## Description of the task
Please make an exact copy of the lines from the one holding "Given: Edit the 合成材料 row" through the end of the data, both ends included, with no pictures.

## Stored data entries

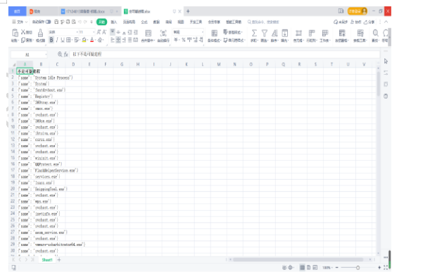This screenshot has width=423, height=277.
Task: Click the Cut scissors icon
Action: pyautogui.click(x=23, y=32)
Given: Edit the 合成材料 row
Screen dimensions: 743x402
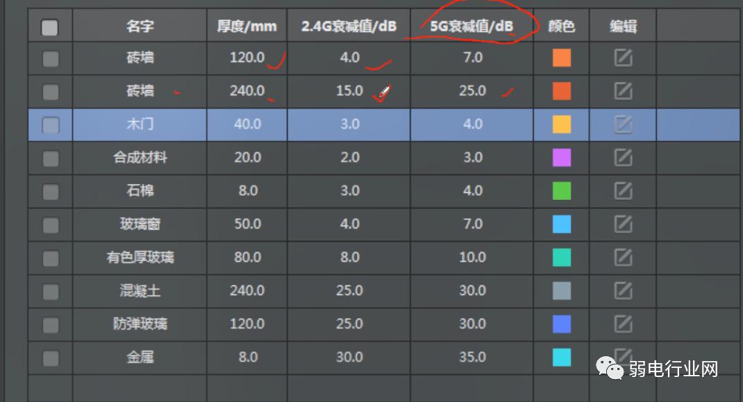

## Problem solution
Given: Edit the 合成材料 row
Screen dimensions: 743x402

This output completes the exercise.